I was going through some of the pictures on my phone and found that I’d taken a picture of it once upon a time so I thought (since I totally failed everyone by NOT taking pictures of the three recipes I was going to share with you from our Easter dinner this Sunday), I would share this with you!
Mama’s Apple Cider Pie
2 pie pastries
1 cup apple cider, plus more
3/4 cup sugar
6-7 cups peeled, thick-sliced tart apples*
2 tablespoons corn starch
2 tablespoons water
3/4 teaspoon cinnamon
1 tablespoon butter
1 egg white, beaten
Combine apple cider and sugar in a large saucepan and bring to a boil. Reduce heat to medium-high, add apples and cook uncovered until apples are tender (about 8 minutes), stirring throughout cooking process.
Drain syrup from apples into a 2-cup measuring pitcher. Add enough apple cider to syrup to measure 1 1/3 cups liquid. Return syrup and apples to saucepan.

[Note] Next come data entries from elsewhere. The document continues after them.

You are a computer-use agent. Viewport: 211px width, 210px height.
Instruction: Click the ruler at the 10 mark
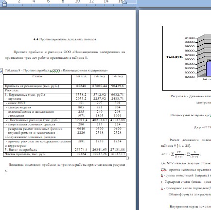(77, 1)

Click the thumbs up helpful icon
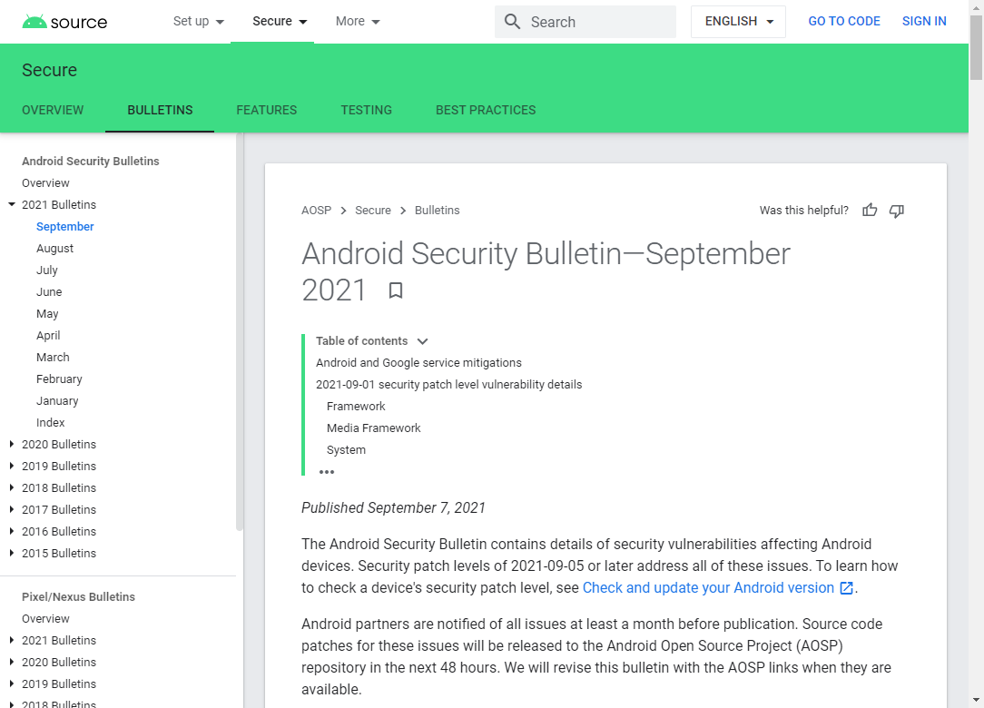[x=870, y=210]
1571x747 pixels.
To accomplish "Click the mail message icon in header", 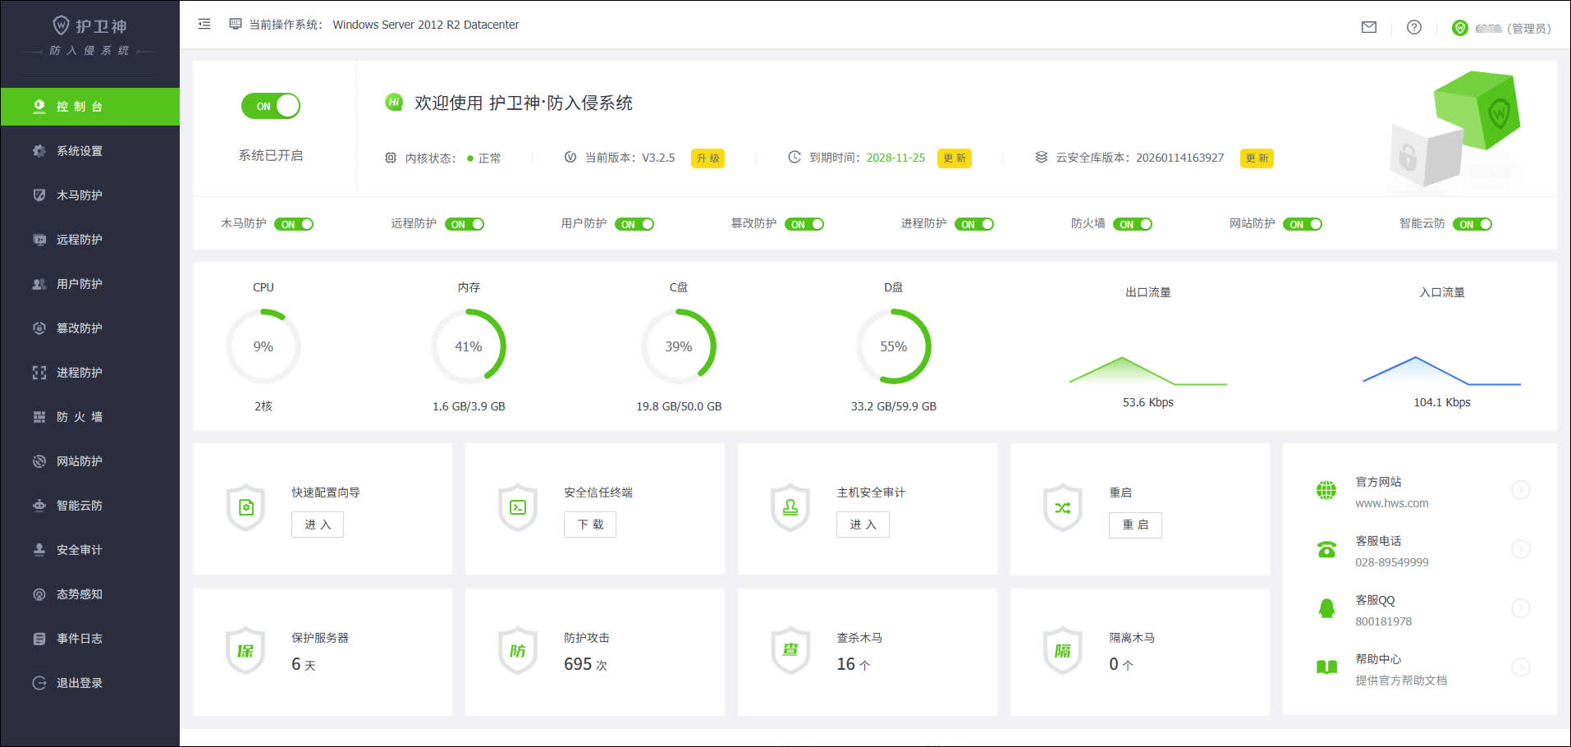I will 1368,27.
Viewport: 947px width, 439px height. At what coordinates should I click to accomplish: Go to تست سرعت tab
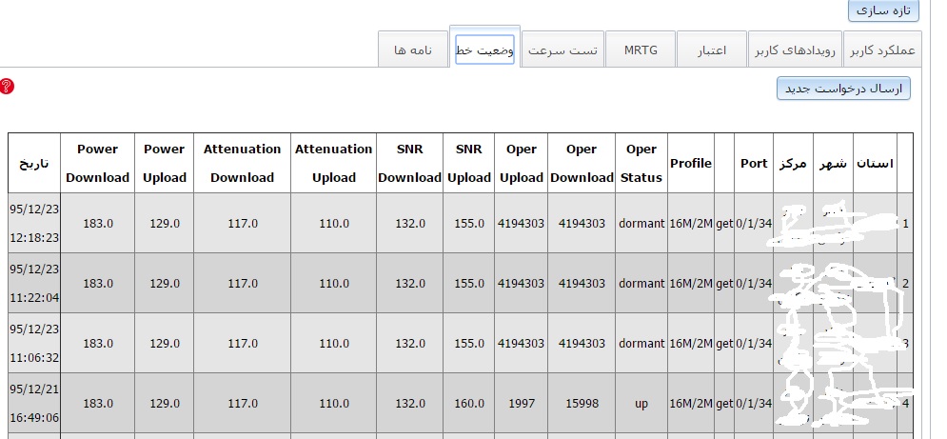562,50
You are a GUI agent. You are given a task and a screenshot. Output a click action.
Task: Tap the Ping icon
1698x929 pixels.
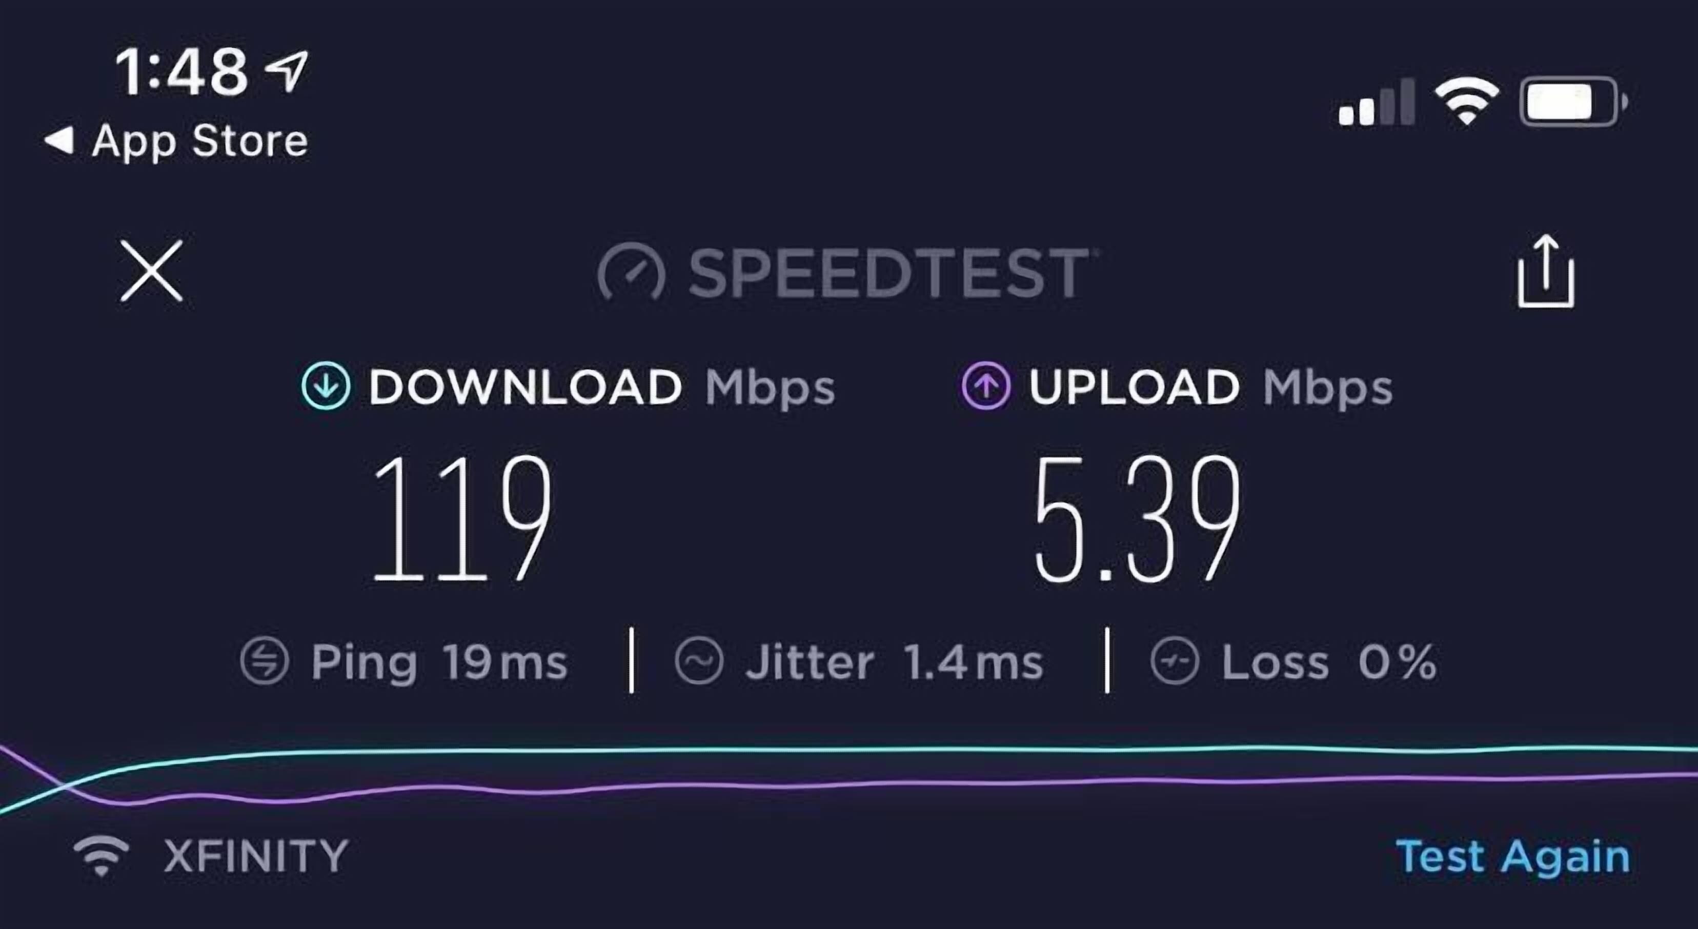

In a small bowl combine corn starch and water and stir well. Add cornstarch mixture and cinnamon to apples and cook over medium-high heat until thickened, stirring constantly. Stir in butter.
Spoon mixture into a pastry lined deep dish pie plate. Cover with top crust and seal edges. Cut 4-6 small slices into top crust to vent. Or get snazzy like Mama and cut out decorative shapes.
Brush crust with egg whites and bake at 375 degrees for 45-50 minutes or until crust is golden brown.